* _EXERCISE REQUIREMENTS_:
a: In the article below on NATO's stance toward China, why do think tanks want NATO to watch Chinese investments in European infrastructure more closely?
b: Extend the article below on NATO's stance toward China, starting after its final sentence.
··· READING PASSAGE
The western alliance is assuming a stronger posture in relationship to China. US experts call for NATO operations in the Pacific.
BERLIN/WASHINGTON (June 18, 2020) – NATO should systematically expand its military exercises and operations into the Asia-Pacific region, an expert of Washington’s Atlantic Council think tank proposes in the intensifying debate on the posture the western war alliance should assume in relationship to the People’s Republic of China.
China’s “presence in the Arctic, in Africa and in the Mediterranean” calls for a response, according to NATO Secretary General Jens Stoltenberg. Think tanks suggest that NATO should more closely monitor Chinese investments in the European infrastructure, because “civilian roads, ports and rails” under construction with Chinese participation “are an integral part of NATO’s plans for military mobilization.”
······
··· RECORDS SHOWN
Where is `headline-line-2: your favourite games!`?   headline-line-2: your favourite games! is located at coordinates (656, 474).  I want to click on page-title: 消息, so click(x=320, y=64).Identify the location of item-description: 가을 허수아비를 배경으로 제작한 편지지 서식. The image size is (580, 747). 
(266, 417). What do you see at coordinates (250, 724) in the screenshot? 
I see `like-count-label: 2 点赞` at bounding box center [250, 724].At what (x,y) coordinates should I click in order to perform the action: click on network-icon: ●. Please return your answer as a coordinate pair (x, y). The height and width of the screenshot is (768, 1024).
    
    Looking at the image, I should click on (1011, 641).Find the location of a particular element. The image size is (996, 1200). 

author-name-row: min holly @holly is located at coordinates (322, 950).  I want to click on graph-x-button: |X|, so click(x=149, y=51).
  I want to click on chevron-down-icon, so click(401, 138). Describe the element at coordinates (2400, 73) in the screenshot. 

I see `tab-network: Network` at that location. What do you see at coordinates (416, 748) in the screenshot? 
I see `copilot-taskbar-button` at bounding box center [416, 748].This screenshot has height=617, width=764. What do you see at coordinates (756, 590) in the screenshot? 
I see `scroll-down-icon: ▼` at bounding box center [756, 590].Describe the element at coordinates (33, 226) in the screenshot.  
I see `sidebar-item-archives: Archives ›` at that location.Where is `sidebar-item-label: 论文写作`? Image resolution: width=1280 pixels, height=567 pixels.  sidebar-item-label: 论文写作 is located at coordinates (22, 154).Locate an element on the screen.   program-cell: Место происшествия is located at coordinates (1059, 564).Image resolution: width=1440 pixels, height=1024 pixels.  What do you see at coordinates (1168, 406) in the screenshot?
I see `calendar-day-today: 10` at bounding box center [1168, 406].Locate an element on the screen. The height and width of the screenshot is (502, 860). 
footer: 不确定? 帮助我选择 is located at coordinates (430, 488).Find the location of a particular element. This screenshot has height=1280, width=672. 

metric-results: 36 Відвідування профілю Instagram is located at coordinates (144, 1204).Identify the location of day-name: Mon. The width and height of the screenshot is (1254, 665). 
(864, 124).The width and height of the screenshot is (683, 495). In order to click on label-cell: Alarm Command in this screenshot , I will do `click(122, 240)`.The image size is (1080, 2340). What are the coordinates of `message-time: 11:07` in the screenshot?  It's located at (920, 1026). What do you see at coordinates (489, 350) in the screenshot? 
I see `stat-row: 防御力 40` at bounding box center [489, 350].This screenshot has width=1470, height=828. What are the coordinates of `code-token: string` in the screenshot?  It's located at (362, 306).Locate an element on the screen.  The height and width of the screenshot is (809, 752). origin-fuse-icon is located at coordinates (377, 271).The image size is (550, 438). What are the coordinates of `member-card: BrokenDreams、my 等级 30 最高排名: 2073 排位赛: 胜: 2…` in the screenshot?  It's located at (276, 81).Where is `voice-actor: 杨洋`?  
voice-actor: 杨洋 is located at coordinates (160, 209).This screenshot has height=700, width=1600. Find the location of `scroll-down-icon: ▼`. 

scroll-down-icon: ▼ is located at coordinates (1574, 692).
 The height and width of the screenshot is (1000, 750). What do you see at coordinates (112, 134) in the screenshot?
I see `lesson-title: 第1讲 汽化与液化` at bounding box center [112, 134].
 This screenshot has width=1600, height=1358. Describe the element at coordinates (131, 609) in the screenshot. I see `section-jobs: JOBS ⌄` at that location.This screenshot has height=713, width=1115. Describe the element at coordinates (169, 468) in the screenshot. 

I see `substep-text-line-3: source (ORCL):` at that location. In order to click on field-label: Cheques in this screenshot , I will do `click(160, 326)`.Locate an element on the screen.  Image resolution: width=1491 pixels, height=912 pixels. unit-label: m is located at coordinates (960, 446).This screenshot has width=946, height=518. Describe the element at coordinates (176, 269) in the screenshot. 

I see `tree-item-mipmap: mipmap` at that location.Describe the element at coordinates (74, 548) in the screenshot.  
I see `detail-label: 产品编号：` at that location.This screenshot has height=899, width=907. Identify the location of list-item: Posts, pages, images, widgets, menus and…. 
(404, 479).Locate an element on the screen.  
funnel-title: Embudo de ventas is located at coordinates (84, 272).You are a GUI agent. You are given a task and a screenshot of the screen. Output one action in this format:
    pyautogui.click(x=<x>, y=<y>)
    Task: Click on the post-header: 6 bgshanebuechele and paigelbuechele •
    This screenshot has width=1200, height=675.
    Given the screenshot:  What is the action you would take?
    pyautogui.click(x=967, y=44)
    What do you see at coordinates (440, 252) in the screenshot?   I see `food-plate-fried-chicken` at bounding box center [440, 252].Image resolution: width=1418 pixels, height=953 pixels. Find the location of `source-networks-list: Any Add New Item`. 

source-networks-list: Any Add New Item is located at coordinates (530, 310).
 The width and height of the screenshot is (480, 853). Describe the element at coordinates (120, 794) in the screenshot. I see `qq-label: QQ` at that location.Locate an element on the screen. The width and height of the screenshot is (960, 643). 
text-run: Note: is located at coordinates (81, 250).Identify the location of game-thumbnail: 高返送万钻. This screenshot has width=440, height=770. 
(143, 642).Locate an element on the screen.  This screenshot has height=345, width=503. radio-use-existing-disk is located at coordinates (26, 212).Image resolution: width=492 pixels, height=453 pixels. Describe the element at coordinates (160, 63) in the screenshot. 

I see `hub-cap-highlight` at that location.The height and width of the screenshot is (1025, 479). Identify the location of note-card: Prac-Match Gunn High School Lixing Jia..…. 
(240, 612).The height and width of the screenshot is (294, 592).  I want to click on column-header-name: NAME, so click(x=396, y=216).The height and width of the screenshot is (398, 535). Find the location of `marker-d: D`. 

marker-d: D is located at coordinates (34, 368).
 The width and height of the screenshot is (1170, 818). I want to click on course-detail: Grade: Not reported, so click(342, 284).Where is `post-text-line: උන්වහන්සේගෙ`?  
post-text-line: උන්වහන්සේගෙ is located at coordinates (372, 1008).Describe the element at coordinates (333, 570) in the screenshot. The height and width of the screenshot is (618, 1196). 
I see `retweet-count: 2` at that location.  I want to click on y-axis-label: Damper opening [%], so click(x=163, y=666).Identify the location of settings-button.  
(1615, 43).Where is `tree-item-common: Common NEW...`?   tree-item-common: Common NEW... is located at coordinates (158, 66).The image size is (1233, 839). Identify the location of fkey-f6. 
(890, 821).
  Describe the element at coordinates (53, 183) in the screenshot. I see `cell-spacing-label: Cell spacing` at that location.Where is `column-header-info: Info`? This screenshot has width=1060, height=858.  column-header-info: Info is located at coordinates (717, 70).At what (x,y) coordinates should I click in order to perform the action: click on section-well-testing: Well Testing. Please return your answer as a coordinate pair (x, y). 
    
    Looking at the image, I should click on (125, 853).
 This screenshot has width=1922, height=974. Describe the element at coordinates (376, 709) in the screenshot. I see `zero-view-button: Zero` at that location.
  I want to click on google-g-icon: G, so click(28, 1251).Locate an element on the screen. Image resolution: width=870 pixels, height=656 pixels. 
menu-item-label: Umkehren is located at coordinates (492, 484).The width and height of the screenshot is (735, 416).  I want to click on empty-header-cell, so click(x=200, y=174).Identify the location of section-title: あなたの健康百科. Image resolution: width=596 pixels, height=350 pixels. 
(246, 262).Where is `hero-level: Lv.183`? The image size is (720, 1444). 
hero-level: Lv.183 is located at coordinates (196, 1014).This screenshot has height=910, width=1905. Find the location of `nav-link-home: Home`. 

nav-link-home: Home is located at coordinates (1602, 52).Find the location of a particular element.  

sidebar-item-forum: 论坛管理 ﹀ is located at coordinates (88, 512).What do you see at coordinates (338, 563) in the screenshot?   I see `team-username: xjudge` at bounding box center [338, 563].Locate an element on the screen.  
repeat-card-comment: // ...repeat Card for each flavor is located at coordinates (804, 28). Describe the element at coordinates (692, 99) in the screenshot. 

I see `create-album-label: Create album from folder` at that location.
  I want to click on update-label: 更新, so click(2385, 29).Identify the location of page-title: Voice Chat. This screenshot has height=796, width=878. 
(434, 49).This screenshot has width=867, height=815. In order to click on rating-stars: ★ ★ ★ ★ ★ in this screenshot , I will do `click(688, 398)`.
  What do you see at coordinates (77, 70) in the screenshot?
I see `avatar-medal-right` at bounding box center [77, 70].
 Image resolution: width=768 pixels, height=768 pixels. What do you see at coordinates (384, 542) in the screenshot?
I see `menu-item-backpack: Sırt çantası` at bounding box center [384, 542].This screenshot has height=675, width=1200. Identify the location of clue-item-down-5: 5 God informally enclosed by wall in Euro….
······
* _RESULTS FOR EACH TASK_:
a: They argue that the civilian roads, ports and rails being built with Chinese participation are an integral part of NATO's plans for military mobilization.

b:
NATO is also strengthening its relations with “global partners” such as Japan, South Korea and Australia. For the first time, Australia’s defense minister participated at the meeting of the NATO Ministers of Defense that ended yesterday. The Atlantic Council is also suggesting the establishment of a NATO military headquarters in the Asia-Pacific region.
Global Balance of Power
Recently demands have been multiplying that NATO should focus more on rivalry with China. Late last week, NATO Secretary General Jens Stoltenberg expressed his “concern” about China. [1] “China’s rise is fundamentally shifting the global balance of power,” he noted. The People’s Republic is expanding its “presence in the Arctic, Africa, and the Mediterranean,” is investing heavily in Europe’s critical infrastructure and is “a constant in cyberspace.”
Beijing is also investing heavily in nuclear weapons and long-range missiles that could reach Europe.” “NATO allies must face this challenge together.” Of course, Stoltenberg did not mention that China — according to the Stockholm International Peace Research Institute (SIPRI) — with its 320 nuclear weapons, possesses only a fraction of the nuclear arsenal of the United States (5,800) and Russia (6,375) and less than the two NATO nuclear powers in Europe together (France: 290; Great Britain: 215). [2] He admitted, however, that no country is “directly threatened” by China.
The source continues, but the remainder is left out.